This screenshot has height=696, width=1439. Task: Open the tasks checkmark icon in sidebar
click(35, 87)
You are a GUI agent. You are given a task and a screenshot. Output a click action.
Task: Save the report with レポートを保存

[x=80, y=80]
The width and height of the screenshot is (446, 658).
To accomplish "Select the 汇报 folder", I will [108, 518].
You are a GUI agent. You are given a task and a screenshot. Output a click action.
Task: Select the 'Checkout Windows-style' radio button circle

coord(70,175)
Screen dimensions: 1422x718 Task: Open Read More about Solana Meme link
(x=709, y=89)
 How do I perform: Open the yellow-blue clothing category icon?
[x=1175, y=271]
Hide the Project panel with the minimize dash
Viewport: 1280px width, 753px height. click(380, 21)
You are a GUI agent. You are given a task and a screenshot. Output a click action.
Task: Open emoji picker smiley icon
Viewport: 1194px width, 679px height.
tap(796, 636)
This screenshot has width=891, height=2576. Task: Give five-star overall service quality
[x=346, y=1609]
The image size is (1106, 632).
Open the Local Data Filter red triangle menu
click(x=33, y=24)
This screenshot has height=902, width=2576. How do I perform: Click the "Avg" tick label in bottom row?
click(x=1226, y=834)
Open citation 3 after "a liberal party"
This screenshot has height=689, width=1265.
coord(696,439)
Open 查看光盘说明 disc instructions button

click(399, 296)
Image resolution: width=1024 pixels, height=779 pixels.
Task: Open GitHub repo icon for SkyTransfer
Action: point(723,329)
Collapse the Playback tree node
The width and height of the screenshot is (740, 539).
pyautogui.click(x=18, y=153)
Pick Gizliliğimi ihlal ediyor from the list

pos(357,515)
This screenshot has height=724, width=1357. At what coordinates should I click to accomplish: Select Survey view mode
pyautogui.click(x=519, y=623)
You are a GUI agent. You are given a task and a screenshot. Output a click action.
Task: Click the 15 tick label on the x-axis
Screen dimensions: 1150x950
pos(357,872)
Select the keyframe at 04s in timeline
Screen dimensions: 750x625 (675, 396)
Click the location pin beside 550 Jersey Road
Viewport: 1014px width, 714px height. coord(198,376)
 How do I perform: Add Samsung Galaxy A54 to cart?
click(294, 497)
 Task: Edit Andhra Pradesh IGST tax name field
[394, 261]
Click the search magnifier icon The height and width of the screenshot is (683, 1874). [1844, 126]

————————

Repeat the lines above, from the one containing "How do I perform: Add" to the final line, word for word and with nothing else.

 How do I perform: Add Samsung Galaxy A54 to cart?
click(294, 497)
 Task: Edit Andhra Pradesh IGST tax name field
[394, 261]
Click the search magnifier icon The height and width of the screenshot is (683, 1874). [1844, 126]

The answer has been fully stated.